# Overige Discussie Rubrieken > Algemene medische vragen >  Consumentenbedrog in de gezondheids/voedingssector - Artikel

## Luuss0404

*Consumentenbedrog in de gezondheidssector*
Het Onderzoeks- en Informatiecentrum van de Verbruikersorganisaties (OIVO) heeft een website gelanceerd met informatie over consumentenbedrog. Daarbij wordt ook aandacht besteed aan een aantal gevaarlijke praktijken in de gezondheidssector.
Het gezondheidsvoordeel is immer een belangrijk verkoopsargument voor consumenten. Suggestieve of misleidende etikettering, onrechtmatig gebruik van pseudo-wetenschappelijke informatie, aanzetten tot het verbruik van alicamenten of farmafood, een verkeerde tarifering of niet werkzame producten zijn enkele vormen van consumentenbedrog die zich in de gezondheidssector voordoen. 

*Elektrostimulatie: mirakel of bedrog?* 
Elektrostimulatie mag dan al bijdragen tot de spiervorming, op zich is deze techniek niet voldoende. Bovendien zijn de toestellen die in de media aangeboden worden helemaal niet efficiënt, hun frequentie ligt veel te laag. Ze doen geen kwaad, maar ook geen goed. Elektrostimulatie kan een mooie aanvulling blijken voor wie zijn spieren wil ontwikkelen of vormgeven, op voorwaarde dat hij zich dan de juiste toestellen aanschaft die veelal duurder zijn, maar ook veel efficiënter. Bovendien zorgen heel wat van die toestellen nooit voor een voldoende spierspanning om een verbetering van de spierkracht te veroorzaken. Op dit ogenblik blijft elektrostimulatie vóór alles een mooie aanvulling op een sportieve activiteit. Maar deze techniek is zeker niet geschikt om te vermageren... 
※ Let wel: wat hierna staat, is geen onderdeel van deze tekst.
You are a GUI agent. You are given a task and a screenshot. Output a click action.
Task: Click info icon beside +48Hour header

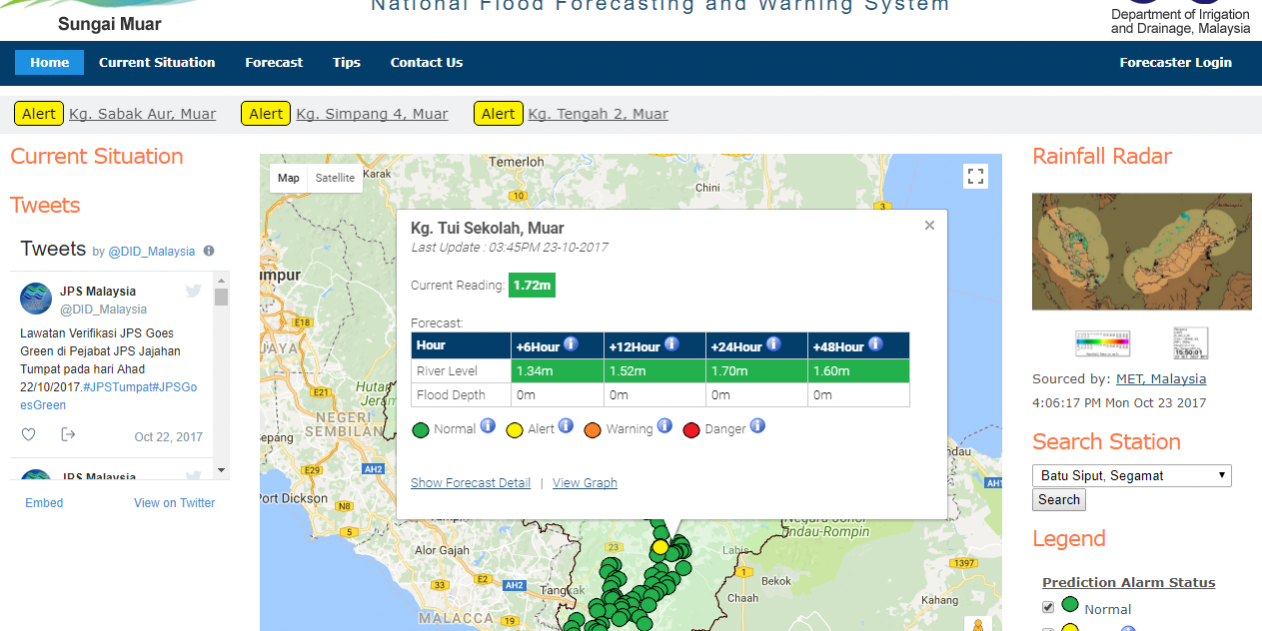(x=875, y=345)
*De vermageringsproducten* 
Tegenwoordig sieren diverse verwijzingen naar zogenaamde dokters of laboratoria, of naar wetenschappelijke studies de verpakkingen van heel wat mirakelproducten zoals producten om te vermageren, om te stoppen met roken en om veroudering of kaalhoofdigheid te bestrijden.
Het gebeurt vaak dat de wetenschappelijke studie waarnaar een adverteerder verwijst, in feite een studie is die gerealiseerd werd in een laboratorium met muizen en niet met mensen... Daardoor zou de consument dus kunnen twijfelen aan de efficiëntie van die studie met betrekking tot het menselijke ras. En ook al gaat het om klinische studies (m.a.w. wetenschappelijke studies gerealiseerd op mensen), toch zullen de adverteerders niet snel de studies noemen die niet geleid hebben tot de vermelde conclusies of, integendeel zelfs, heel andere conclusies lieten zien.
Bovendien spreken heel wat adverteerders over vermageringskuren (bedoeld om een slanke lijn te krijgen en niet per definitie gewicht te verliezen) om te ontsnappen aan de wetgeving die geldt op reclame voor vermageringsproducten, m.a.w. producten die ook werkelijk een gewichtsverlies veroorzaken. Maar de consument is meestal niet bekend met de subtiliteiten van deze woordenschat. Deze adverteerders zullen onderaan hun reclame beslist de vermelding "dit is geen geneesmiddel" toevoegen. Zo ontsnappen ze aan elke officiële controle, alsook aan de verplichting om de efficiëntie van hun product te bewijzen.

*Een light-dieet* 
Tegenwoordig kan de consument in de winkel heel wat "light"-producten kopen. Onder het voorwendsel van een combinatie van vermageren en comfort biedt de voedingsindustrie ook minder vette producten aan die niet echt doen vermageren. Deze producten zijn hooguit een interessant hulpmiddel als de consument een strikt dieet volgt en kunnen een onevenwichtige voeding niet compenseren.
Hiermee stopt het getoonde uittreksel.